Land of Lisp

This book should not have been published in its current form. It contains many instances of incorrect and inconsistent terminology, as well as many other errors.

This page is work in progress. I have not read the entire book yet, and I have not yet entered all the remarks I have to the parts that I have read. I will work on this page incrementally.

Chapter 3

Page 33. "Symbols in Common Lisp are case-insensitive". That statement is just wrong.

Page 34. "the presence of a decimal point determines whether you number is seen as a floating-point number or an integer". This statement is wrong. The sequence of characters 234. is read as an integer despite having a decimal point in it, and the sequence of characters 1d0 is read as a floating-point number despite not having a decimal point in it.

Page 35. "Common Lisp uses two modes when it reads your code: a code mode and a data mode". This statement is wrong. When the code is read, the reader does not distinguish between code and data.

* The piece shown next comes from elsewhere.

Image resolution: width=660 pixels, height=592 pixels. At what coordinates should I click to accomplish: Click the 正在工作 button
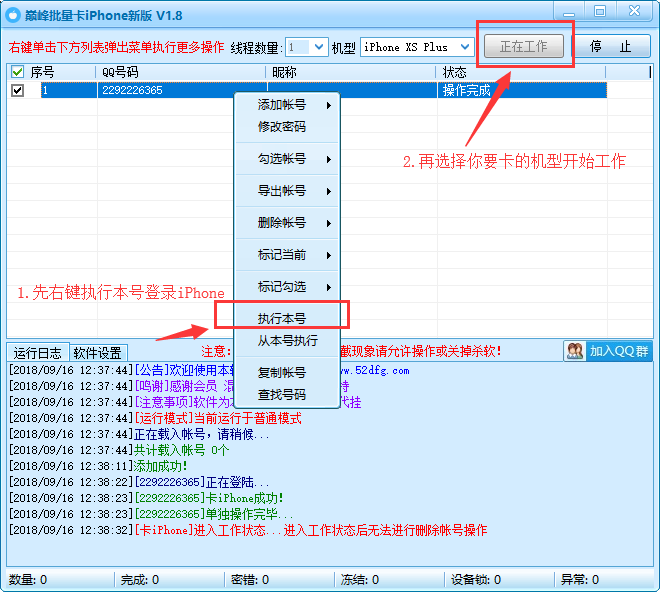(524, 46)
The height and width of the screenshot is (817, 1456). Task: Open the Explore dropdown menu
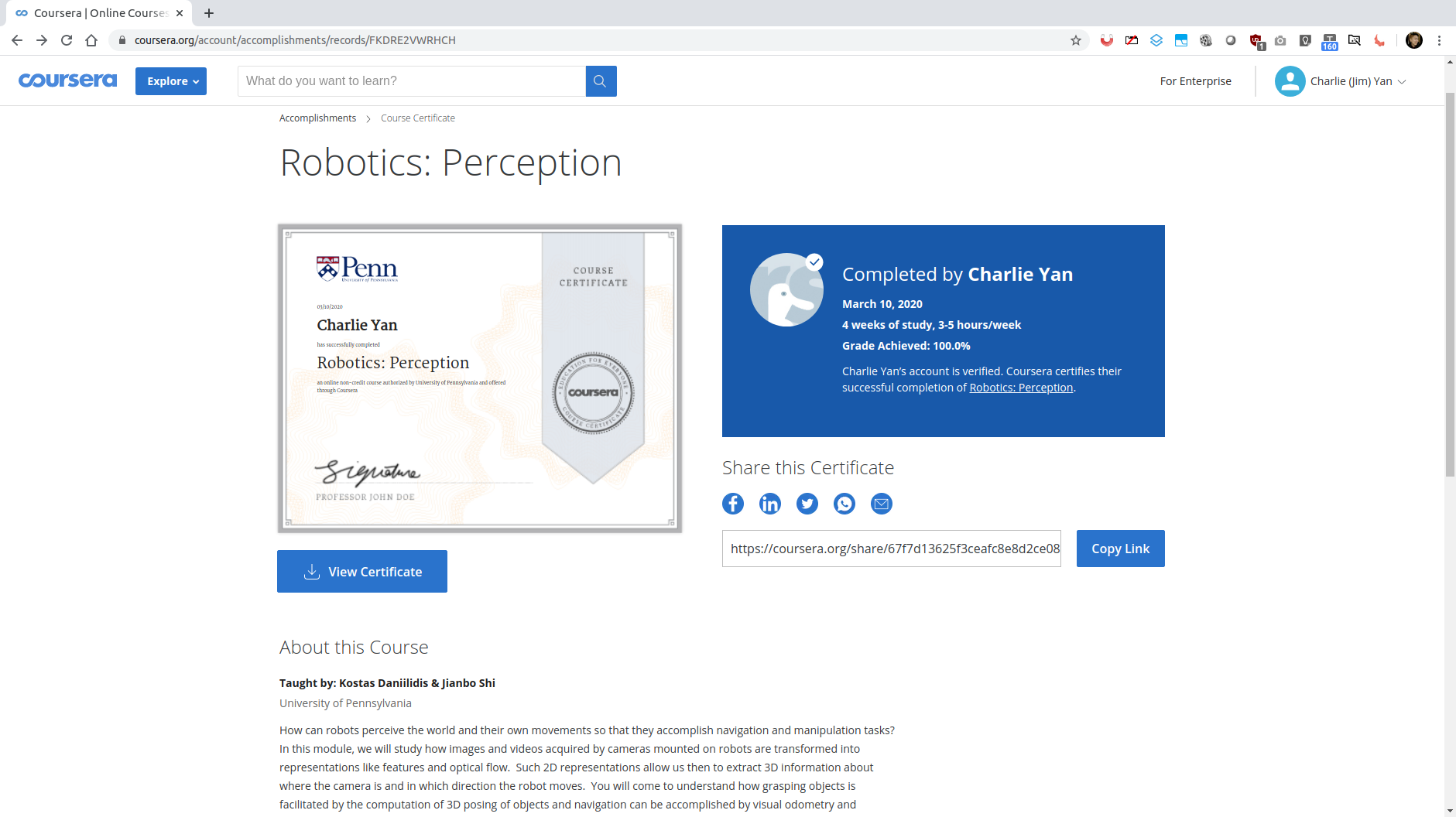click(x=171, y=81)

This distinction is determined later.

Page 36. "Lisp will expect Lisp code to be entered as a list". This statement is wrong. Numbers and strings are perfectly good instances of Lisp code, and they are not entered as lists.

Page 36. "the commands you enter need to be structured as forms". Common Lisp does not have the concept of a "command". It is not commands structured as forms that are entered, but just forms. The term "command" is used in many places in the book, often in inconsistent ways.

Page 36. "A form is simply a list with a special command at the beginning". First of all, this statement is false. Not all forms are compound forms. Second, now the first element of a command is another command? So not only does Common Lisp not have the concept of a "command", but this concept is used in an inconsistent way, and in fact makes it impossible to respect because of the infinite recursion.

Page 36. "When reading a form, Lisp sends all the other items in the list to the function as parameters". First of all, no sending is done when Lisp reads the form. It is done when the form is evaluated. Second, the term "parameter" is used the wrong way and should be "arguments" instead. Parameters are what is found in lambda lists, not in function-call forms.

Page 36. "This form is then executed". The correct terminology is "evaluated". The term "executed" is used in many other places in the book.

Page 37. "To treat the subsequent form as a chunk of data". If it is treated as data, then it is not a "form".

Page 38. "For instance, suppose we create the list '(1 2 3). Here's how this list is represented in computer memory:" This phrase is followed by a drawing that shows three cons cells representing the list (1 2 3). But that was not the list that was created. It was '(1 2 3) which is the same as (quote (1 2 3)) so the drawing does not match the list that was created.

Page 39. "(cons 'chicken ())". This use of the empty list is in direct violation of the conventions mentioned in section 1.4.1.4.4 of the Common Lisp standard.

Page 40. "The REPL echoed back to us our entered items as a list, (pork beef chicken), but it could just as easily (though a little less conveniently) have reported back the items exactly as we entered them: (cons 'porc (cons 'beef (cons 'chicken ()))). Either response would have been perfectly correct." This statement is so blatantly incorrect that it should absolutely not be in the book. If the evaluator had given that "response", it would have been a very bad evaluator indeed.

Page 41. "We know that cdr will take away the first item in a list". That is absolutely not what cdr does.

Page 41. Remember that there is no difference between a list created with the list function, one created by specifying individual cons cells, or one created in data mode using the single quote." This statement is blatantly false. In the last case, the resulting list is a literal, and the consequences are undefined if such a list is subsequently modified. There is no such problem in the first two cases.

Page 42. "The car function gives us the first item in the list... Next, we use the cdr command to ..." So car is a "function", but cdr is a "command"?

Chapter 4

Page 49. This is the first page of chapter 4, and it suggests that the chapter is about "conditions", but in fact it is about "conditionals". Common Lisp conditions are what is used signaling.

Page 51. In the expression "(if list ...)" the use of a value that is not meant to be a Boolean, in this case list, is not recommended. Se page 13 of the "LUV slides" by highly experienced developers Peter Norvig and Kent Pitman.

Page 53. The book mentions "the if command", but if is not a "command", since common Lisp does not have any commands. Instead if is a "special operator", and a compound form with if in its car is a "special form". Later, on the same page, it mentions "if statement", but the correct term is "form".

Page 53. "Usually, when a function is executed in Lisp, all the expression after the function name are evaluated, before the function itself is evaluated." Again the terminology is wrong. The function is not "evaluated"; it is "called". It would be better written as "In a function-call form, all the expressions after the function name are evaluated, before the function is called."

Page 53. In the description of the semantics of if the word "parameter" is used where "argument" is meant.

Page 53. In the description of the semantics of if the word "condition" is used where "conditional" is meant.

Page 53. The term "conditional command" is used, but there is no such thing in Common Lisp.

Page 54. "Since only one expression inside an if is ever evaluated...". This is wrong. Both the conditional expression and one of the other expressions (if there are three arguments) are evaluated.